Sacerdote found that for some behaviors, such as major choice, roommates didn’t affect each other. But for one trait in particular, GPA, they had a lot in common. He attributed this finding to a simple idea: students’ study habits are heavily influenced by their peers.
It’s important that you recognize this reality, because these peer influences shape more than you might imagine about your own habits. Like a pair of behavioral blinders, carefully slipped into place without you noticing, peer influence may have prevented you from seeing a variety of radical strategies that could greatly simplify your student life.
In this post, I want to describe one such strategy…
The Definitive Guide to Acing Your Schedule
Studying for a class starts out as a crap-shoot. Until your first exam (and, more importantly, your first post-exam post-mortem) you have to take a random stab on how best to prepare.
Or do you?
One of the “laws” that emerges from peer-influenced study habit formation is that you must attack each course by yourself. Sure, you can bitch with other students in the same class, and maybe perform the occasional group study session, but in the end, it’s you alone battling the mysterious forces of your professor and his capricious whims.
Here’s the thing, it doesn’t have to be this way. Consider the following simple strategy for improving your performance in given course:
- Setup a separate chat with your professor, your TA, and a student who took the same course in a previous semester.
- In each chat session, ask the same question:
If you were to write an advice guide about doing incredibly well in this class, what would the chapters be?
It takes around an hour to complete this exercise. But it’s results are near magical. Gone is the guesswork about notetaking, reading, and how best to review. In its place is specific advice that is tuned to the specific challenge you face. You’d have to be a real slacker not to do well with this treasure map in hand.
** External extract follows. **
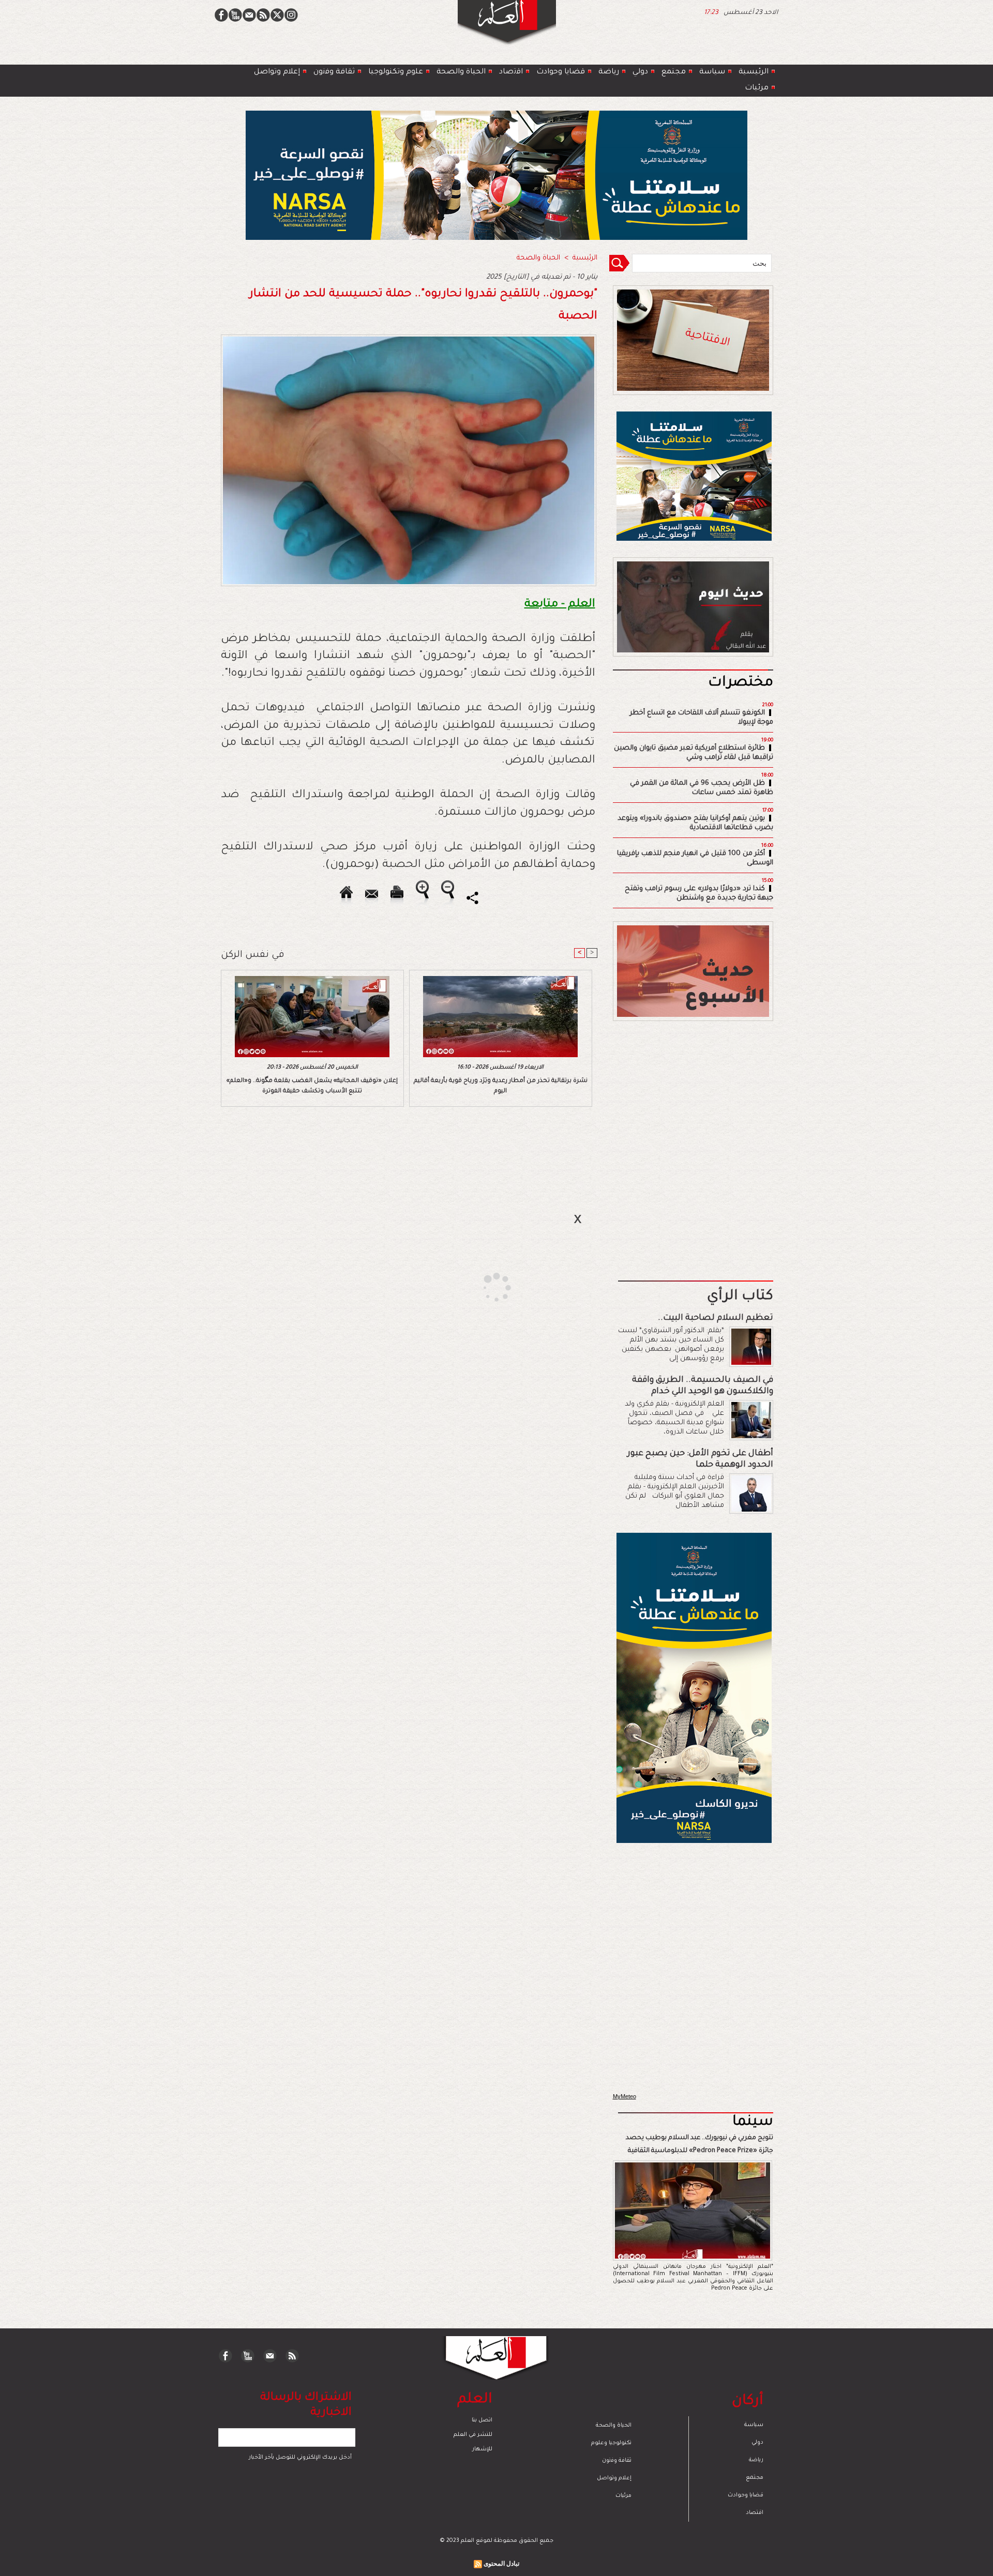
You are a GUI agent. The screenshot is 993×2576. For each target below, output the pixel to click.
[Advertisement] (483, 1287)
Yet almost no student does this…
With this in mind, I hope the advice in this post serves two purposes. First, it’s a great way to do better as a student; so try it. Second, and perhaps more important, it can act as a gateway that helps you move beyond the blinders of peer influence, and start seeking your own approach to mastering the college experience.
The most effective strategies for improving your student life are often also the simplest. You just need the ability to see them.